No Permissions? No Problem? How we did without console in AWS
I work with some of the smartest customer staff I have seen and as all of us had one common goal — we wanted to enable “very high speed delivery to production”. This means, we wanted to compress the cycle time it takes to from from idea to realization. Where it would take us 3 to 6 months in analyses and design, we wanted it compressed down to days if not hours. That, as many of you may know, is what tech avant garde such as Amazon.com, Google, Facebook does all the time. For example, Amazon.com changes it’s website every 11.6 seconds. Other people have put this frequency at a change per second. Compared to that, our release timeline of one bu fix every month or major release per quarter seems to have come straight from the dinosaur age.

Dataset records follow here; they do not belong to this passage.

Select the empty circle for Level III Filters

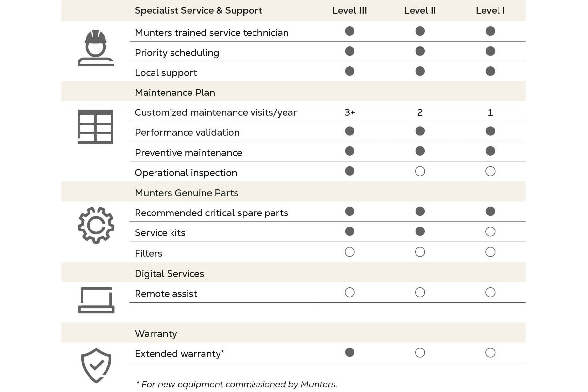click(350, 252)
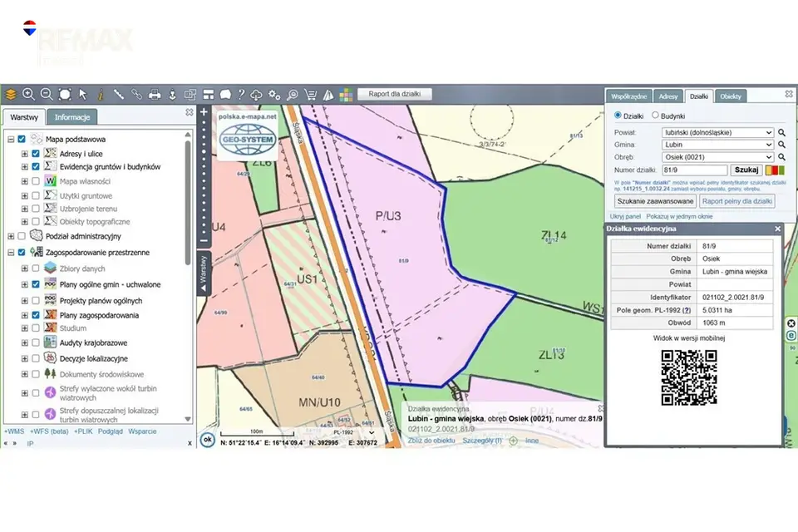
Task: Click the Szukaj button
Action: (746, 170)
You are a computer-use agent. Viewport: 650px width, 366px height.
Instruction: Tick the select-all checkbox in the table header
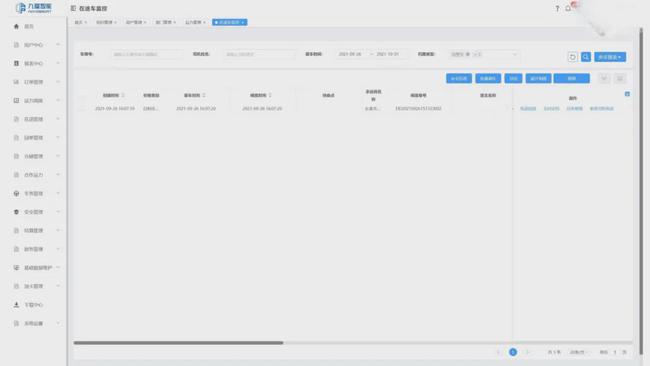(x=83, y=95)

Granted, our site is diddly compared the Amazon behemoth, however, I have a feeling that the short release cycle is not something that Amazon has because it can “have” it or because it can “afford” it. IMO, it is because Amazon really wants it, because it is a key idea for them. There are many contemporary tomes out there expounding the value of speed as a key strategic idea. My point is, high speed IT operations can only assist, not impede, the business. That opinion, combined with the fact that it can be really inexpensive to run automation on the Amazon Web Services Platform, makes it important, if not downright smart to at least evaluate how can release cycles be shortened. That evaluation and adoption, we did — diddly or not!

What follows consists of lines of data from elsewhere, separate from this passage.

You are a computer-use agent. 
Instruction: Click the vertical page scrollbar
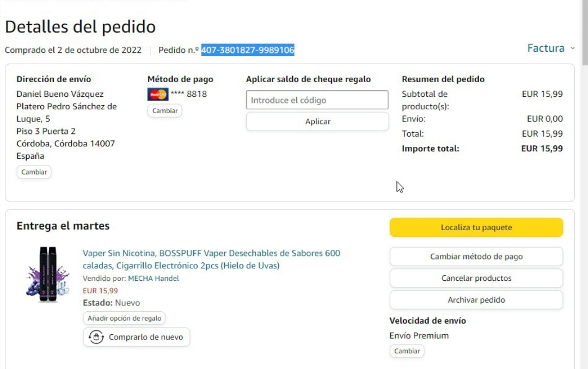tap(584, 163)
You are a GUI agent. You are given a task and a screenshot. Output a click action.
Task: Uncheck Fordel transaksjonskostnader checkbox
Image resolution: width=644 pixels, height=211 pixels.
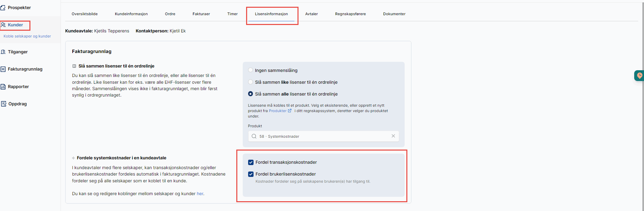251,162
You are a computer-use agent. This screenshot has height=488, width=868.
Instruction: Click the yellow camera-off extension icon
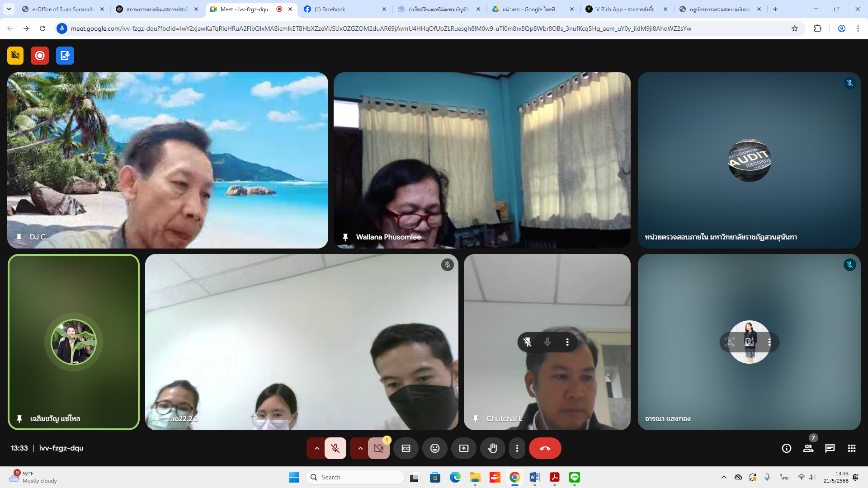(x=15, y=56)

Coming back to the topic, one thing we decided early on in the development of our main client facing product is that infrastructure will be written as code. Meaning, no one should have the ability to go to a visual interface and change anything in any environment. To affect any change of any type (code, configuration, capacity), developers must change code in their workstation and have it run through AWS CodePipeline. True to my principles at my company FastUp, all tooling is AWS native. This means CodePipeline would invoke CodeBuild and then invoke CloudFormation to eventually deploy to an environment. Most testing (such as regression and performance testing) is targeted to be automated. Developers cannot make any changes through the AWS console, however, they can see the outcome of their code changes that led to infrastructure changes. Initially, there was resistance to this approach, very soon, the team adopted it and actually found this to be a liberating power. Seeing infrastructure as something that “I coded” gives developers a new sense of pride and responsibility. They loved it!

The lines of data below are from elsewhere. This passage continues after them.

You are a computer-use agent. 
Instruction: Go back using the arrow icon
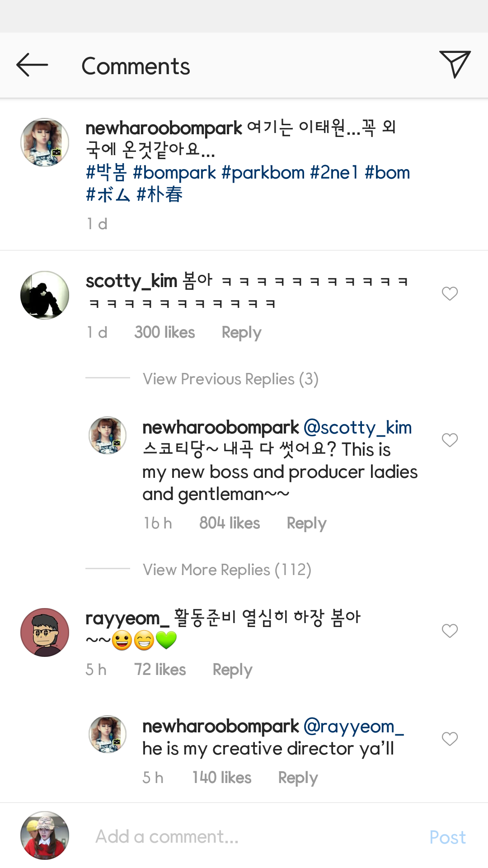point(32,65)
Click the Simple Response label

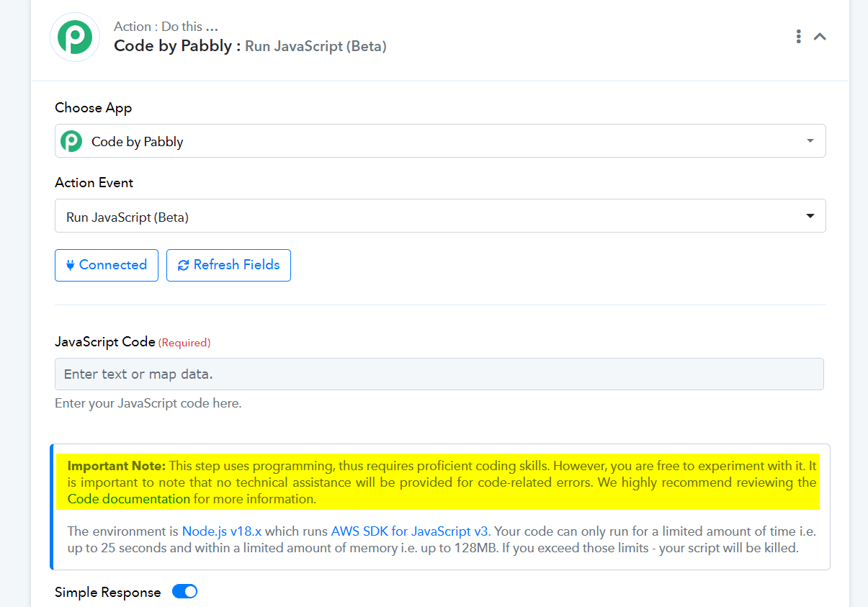coord(108,593)
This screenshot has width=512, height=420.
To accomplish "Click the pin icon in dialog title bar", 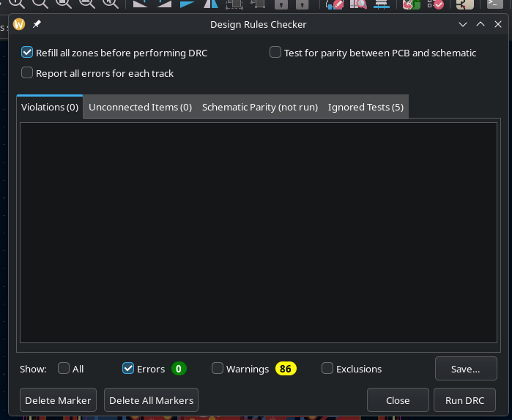I will (x=37, y=24).
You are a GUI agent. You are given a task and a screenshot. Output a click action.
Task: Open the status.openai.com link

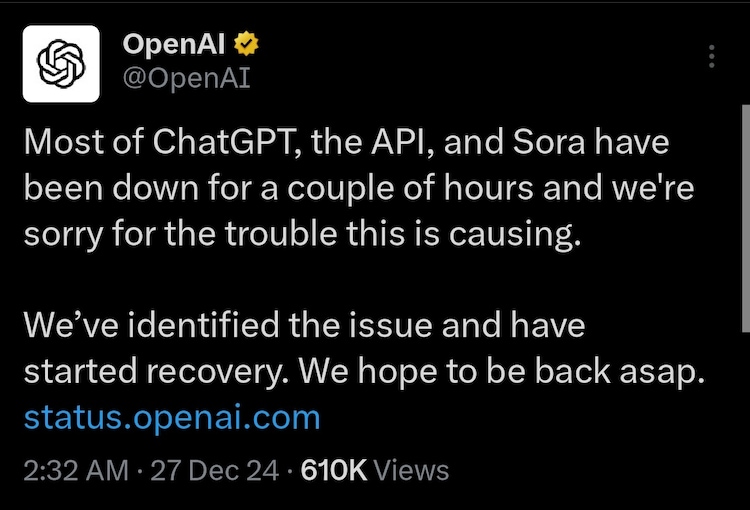point(171,416)
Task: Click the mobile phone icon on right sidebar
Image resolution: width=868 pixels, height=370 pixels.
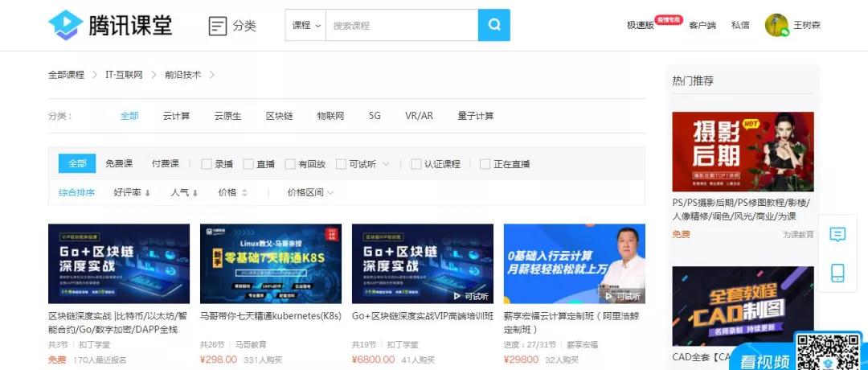Action: [837, 273]
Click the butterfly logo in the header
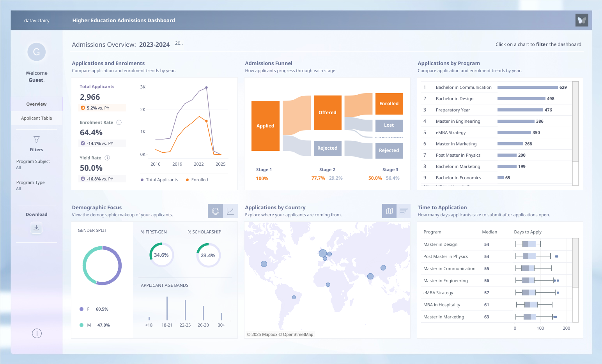This screenshot has width=602, height=364. click(x=582, y=20)
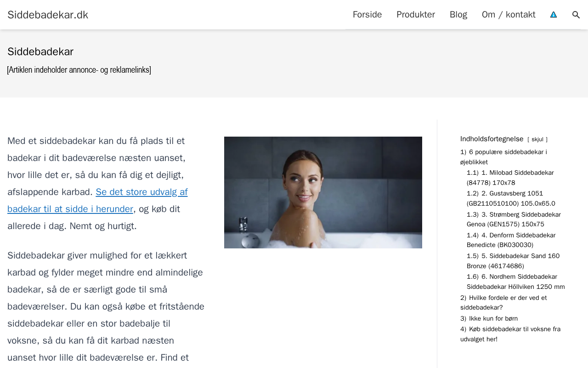Go to the Blog page
This screenshot has width=588, height=368.
[458, 15]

The way to do this is to delegate all powers of deployment to CodePipeline and CloudFormation. In our world, we created a Service Role each for CodePipeline, CloudFormation and CodeBuild. This can be further secured (or walled up — depending on requirements) to create a service role with specific permissions for a specific product that is built in the tooling. We did not feel the need for that just yet. These service roles had all those permissions in AWS that, normally, a human would have had. For example, if a human wanted to create a Lambda function, that human would need at least the permission to create a function, among many other actions. In our world, instead of providing that permission to a human, we provided it to CloudFormation. Developers wrote CloudFormation templates that declared the infrastructure. This way, Developers did what they did best and monotonous operations were completely automated. Cool beans!